The GOP repeal plans have galvanized supporters of the law. At town halls held this week around the country by Republican lawmakers, they’ve been questioned and heckled by citizens demanding they back down from their repeal plans. Two new polls also show support of the law growing: a Pew Research Center survey conducted from Feb. 7-12 found that 54 percent of Americans surveyed approve of the law, the highest mark recorded by the survey. A Kaiser Family Foundation poll released Friday found that 48 percent of people support the ACA, and 43 percent disapprove -- the widest margin of support since 2010.
Less insurance, more liberty
One Republican painted a drop in insurance coverage as a positive, if it was the result of ending Obamacare policies such as the insurance requirement that conservatives oppose.
“We’re not going to send an IRS agent out to chase you down and make you buy health insurance,” said Representative Michael Burgess, a Texas Republican who’s a medical doctor and head of the House Energy and Commerce subcommittee on health. “If the numbers drop, I would say that’s a good thing, because we’ve restored personal liberty in this country.
Under Obamacare, insurers can’t charge people who are sick higher premiums, or deny them coverage. Under the GOP replacement plan, insurers would be allowed to charge more to anyone -- whether healthy, or with a pre-existing medical conditions -- who had a gap in their health insurance coverage. That’s designed to create a strong financial incentive for people to buy and keep health insurance, without formally requiring them to do so.
Access versus coverage
At the core of the Republican argument in favor of their plan is that it will expand access to insurance for those who want it, rather than expanding total coverage by forcing people to. The requirements for repealing the ACA mean it’s not possible to keep the same number of people covered, said Representative Trent Franks, an Arizona Republican.

○ ○ ○ ○ ○

### WORK TO BE COMPLETED
Please retype the health care article word for word. The listing that comes next has no connection to the health care article.

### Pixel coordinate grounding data
○ ○ ○ ○ ○

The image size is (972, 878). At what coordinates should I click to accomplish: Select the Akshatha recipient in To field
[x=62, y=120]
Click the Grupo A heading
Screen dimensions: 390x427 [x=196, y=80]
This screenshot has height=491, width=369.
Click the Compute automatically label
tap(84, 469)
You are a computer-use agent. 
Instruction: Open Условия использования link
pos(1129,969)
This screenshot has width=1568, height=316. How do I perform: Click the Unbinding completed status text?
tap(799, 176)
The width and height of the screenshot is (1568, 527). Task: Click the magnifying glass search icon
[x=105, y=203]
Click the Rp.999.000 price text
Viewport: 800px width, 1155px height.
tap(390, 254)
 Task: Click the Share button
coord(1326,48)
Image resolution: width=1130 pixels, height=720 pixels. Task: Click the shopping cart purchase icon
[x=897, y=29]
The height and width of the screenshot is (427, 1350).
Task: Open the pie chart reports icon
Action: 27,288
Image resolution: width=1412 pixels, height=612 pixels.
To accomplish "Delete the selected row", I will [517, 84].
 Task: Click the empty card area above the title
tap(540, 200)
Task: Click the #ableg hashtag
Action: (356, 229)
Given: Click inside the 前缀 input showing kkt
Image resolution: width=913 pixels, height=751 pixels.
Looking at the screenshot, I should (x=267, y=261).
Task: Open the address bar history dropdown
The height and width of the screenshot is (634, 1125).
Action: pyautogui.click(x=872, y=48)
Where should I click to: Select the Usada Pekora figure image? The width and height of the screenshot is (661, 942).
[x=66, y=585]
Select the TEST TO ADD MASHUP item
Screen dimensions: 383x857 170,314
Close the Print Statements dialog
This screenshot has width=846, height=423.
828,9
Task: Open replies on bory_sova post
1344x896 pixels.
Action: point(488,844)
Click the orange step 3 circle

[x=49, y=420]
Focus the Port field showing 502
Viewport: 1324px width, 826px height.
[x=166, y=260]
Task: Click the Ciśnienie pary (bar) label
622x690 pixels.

○ ○ ○ ○ ○

### PROBLEM SOLUTION
The GOP repeal plans have galvanized supporters of the law. At town halls held this week around the country by Republican lawmakers, they’ve been questioned and heckled by citizens demanding they back down from their repeal plans. Two new polls also show support of the law growing: a Pew Research Center survey conducted from Feb. 7-12 found that 54 percent of Americans surveyed approve of the law, the highest mark recorded by the survey. A Kaiser Family Foundation poll released Friday found that 48 percent of people support the ACA, and 43 percent disapprove -- the widest margin of support since 2010.
Less insurance, more liberty
One Republican painted a drop in insurance coverage as a positive, if it was the result of ending Obamacare policies such as the insurance requirement that conservatives oppose.
“We’re not going to send an IRS agent out to chase you down and make you buy health insurance,” said Representative Michael Burgess, a Texas Republican who’s a medical doctor and head of the House Energy and Commerce subcommittee on health. “If the numbers drop, I would say that’s a good thing, because we’ve restored personal liberty in this country.
Under Obamacare, insurers can’t charge people who are sick higher premiums, or deny them coverage. Under the GOP replacement plan, insurers would be allowed to charge more to anyone -- whether healthy, or with a pre-existing medical conditions -- who had a gap in their health insurance coverage. That’s designed to create a strong financial incentive for people to buy and keep health insurance, without formally requiring them to do so.
Access versus coverage
At the core of the Republican argument in favor of their plan is that it will expand access to insurance for those who want it, rather than expanding total coverage by forcing people to. The requirements for repealing the ACA mean it’s not possible to keep the same number of people covered, said Representative Trent Franks, an Arizona Republican.